-- Problem statement --
Bring together all lines from the listing below that contain the string "accomplish".

-- Record excerpts --
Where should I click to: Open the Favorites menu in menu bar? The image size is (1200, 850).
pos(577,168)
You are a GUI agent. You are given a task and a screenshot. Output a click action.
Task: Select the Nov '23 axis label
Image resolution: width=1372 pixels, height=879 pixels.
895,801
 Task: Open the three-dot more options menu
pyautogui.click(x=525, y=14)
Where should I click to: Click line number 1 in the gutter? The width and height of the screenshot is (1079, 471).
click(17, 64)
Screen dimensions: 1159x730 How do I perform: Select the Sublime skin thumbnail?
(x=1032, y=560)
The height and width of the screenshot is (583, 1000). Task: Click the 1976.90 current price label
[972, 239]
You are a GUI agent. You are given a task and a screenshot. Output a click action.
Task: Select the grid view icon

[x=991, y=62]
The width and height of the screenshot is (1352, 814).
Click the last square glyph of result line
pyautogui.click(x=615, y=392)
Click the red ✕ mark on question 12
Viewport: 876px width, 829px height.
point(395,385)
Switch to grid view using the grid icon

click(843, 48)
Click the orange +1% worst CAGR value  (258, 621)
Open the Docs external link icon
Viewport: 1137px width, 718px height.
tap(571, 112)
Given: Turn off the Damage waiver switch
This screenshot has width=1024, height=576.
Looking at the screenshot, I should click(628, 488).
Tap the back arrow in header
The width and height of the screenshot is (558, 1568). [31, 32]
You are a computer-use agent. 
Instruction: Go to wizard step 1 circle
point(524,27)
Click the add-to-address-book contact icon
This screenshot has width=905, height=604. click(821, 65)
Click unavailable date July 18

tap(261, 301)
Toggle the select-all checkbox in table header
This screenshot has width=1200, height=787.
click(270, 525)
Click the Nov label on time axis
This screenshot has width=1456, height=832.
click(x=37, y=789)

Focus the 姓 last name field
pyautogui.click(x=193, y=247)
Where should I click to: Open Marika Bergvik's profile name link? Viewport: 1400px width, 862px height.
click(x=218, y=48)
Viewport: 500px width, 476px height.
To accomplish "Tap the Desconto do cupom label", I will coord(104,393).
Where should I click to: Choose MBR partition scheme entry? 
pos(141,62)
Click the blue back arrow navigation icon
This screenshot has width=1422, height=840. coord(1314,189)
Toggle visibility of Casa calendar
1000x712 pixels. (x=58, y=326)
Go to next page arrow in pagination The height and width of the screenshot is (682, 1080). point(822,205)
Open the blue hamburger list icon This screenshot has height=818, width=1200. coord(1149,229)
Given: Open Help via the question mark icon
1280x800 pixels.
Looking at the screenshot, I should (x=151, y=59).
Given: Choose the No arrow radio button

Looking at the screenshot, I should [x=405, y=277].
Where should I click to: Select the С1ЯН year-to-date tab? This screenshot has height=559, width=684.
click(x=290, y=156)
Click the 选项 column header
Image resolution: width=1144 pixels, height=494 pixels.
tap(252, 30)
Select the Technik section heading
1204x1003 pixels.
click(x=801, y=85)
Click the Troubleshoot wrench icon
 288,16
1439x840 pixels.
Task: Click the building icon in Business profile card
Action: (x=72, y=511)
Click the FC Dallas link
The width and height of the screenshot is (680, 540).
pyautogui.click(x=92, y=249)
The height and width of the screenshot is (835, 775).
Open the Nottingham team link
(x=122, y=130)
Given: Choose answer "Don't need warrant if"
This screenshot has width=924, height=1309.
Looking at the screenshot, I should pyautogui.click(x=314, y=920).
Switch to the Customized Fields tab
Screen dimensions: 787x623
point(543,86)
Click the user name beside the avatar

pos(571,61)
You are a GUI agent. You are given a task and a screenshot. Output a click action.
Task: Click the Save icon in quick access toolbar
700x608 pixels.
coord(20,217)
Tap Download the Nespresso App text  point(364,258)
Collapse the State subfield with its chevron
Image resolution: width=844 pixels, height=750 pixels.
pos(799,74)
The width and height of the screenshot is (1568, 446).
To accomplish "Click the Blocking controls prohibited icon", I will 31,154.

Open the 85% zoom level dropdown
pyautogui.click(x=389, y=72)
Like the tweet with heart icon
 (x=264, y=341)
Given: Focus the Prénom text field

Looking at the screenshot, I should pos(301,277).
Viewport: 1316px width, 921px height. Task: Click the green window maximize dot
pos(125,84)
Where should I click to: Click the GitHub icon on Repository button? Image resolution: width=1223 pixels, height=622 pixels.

-- Response --
To accomplish "Tap the Desconto do cupom label", I will coord(104,393).
To accomplish "Click the Blocking controls prohibited icon", I will 31,154.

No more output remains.